Only five cases of Mycoplasma hominis were isolated from vaginal secretions. All of them were isolated from women that experienced the preterm labor as highlighted in the Nguyen et al.'s and Doyle et al.'s studies (23, 24).
In this study, it was impossible to evaluate the presence of other genera of bacteria in vaginal secretion synchronously with genital Mycoplasma. For this reason, our findings could not present the exact image of the vaginal ecosystem in two groups and this is one of the limitations of our study.

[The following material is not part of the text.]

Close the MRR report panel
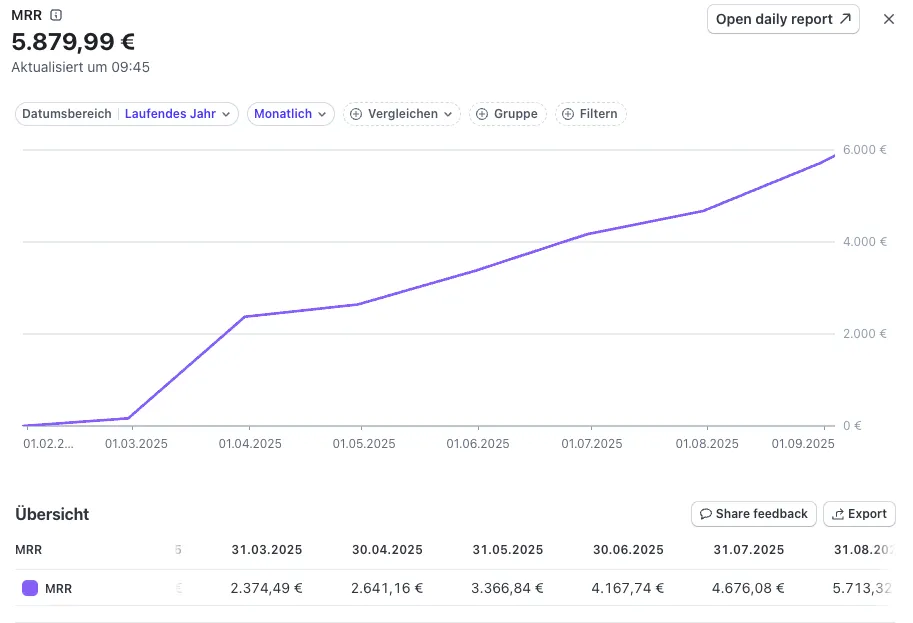The height and width of the screenshot is (623, 913). coord(888,19)
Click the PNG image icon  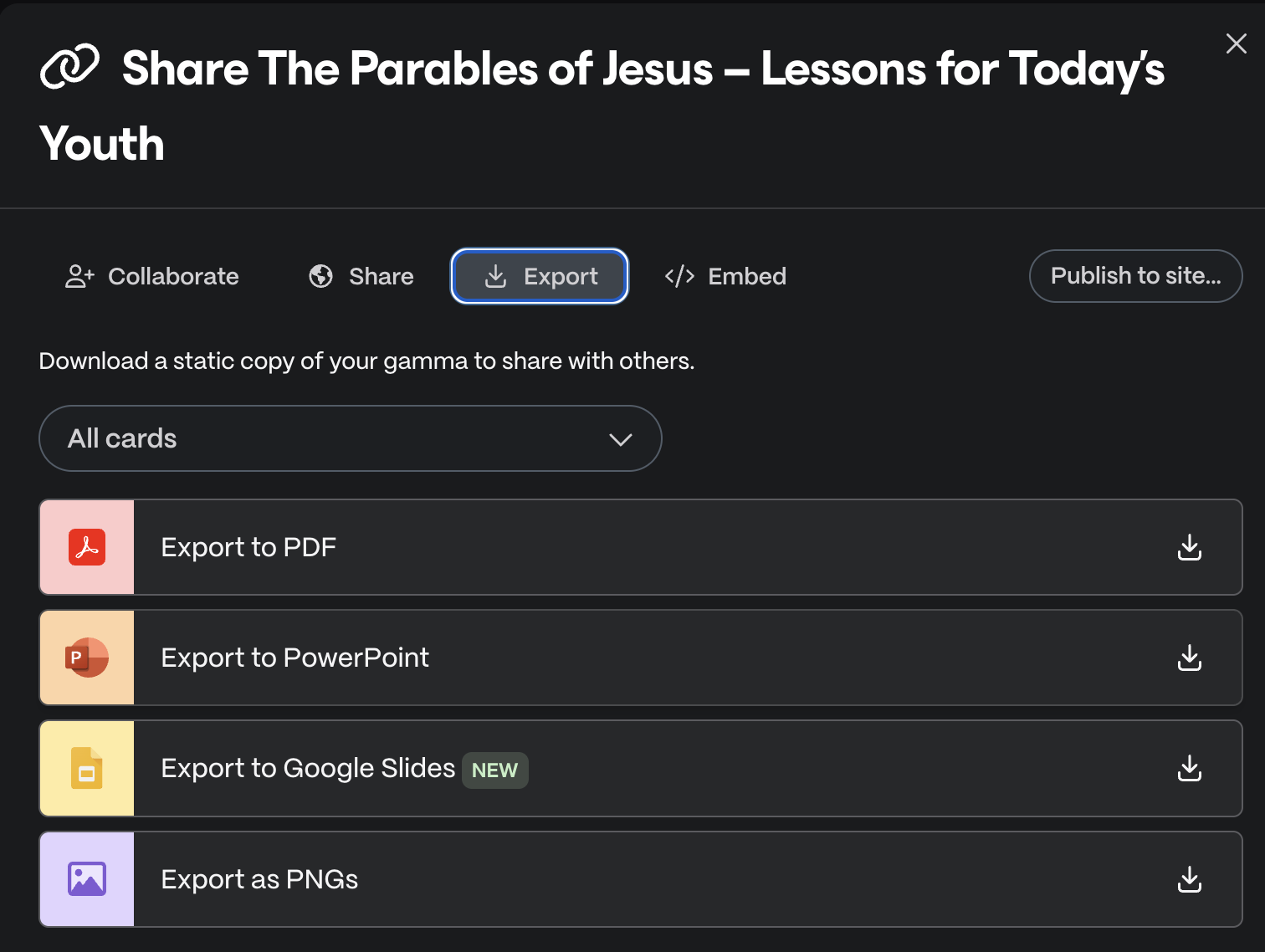(86, 879)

On the other hand, it seems that emphasizing the presence of one or more organisms in vaginal discharge alone cannot predict the PTB incidence in women. Counts and diversity of bacteria, their ability to access the uterus, vagina, or systemic inflammation induction, and the interaction with the immune system all influence on the PTB.
Conclusion
This study showed that the presence of Mycoplasma or Ureaplasma in vaginal secretions increased the risk of preterm labor about two times. This event was related to Ureaplasma parvum, Ureaplasma urealyticum, and Mycoplasma hominis but the study could not confirm the role of Mycoplasma genitalium in preterm labor.
Conflict of Interest
Authors declare no conflict of interests.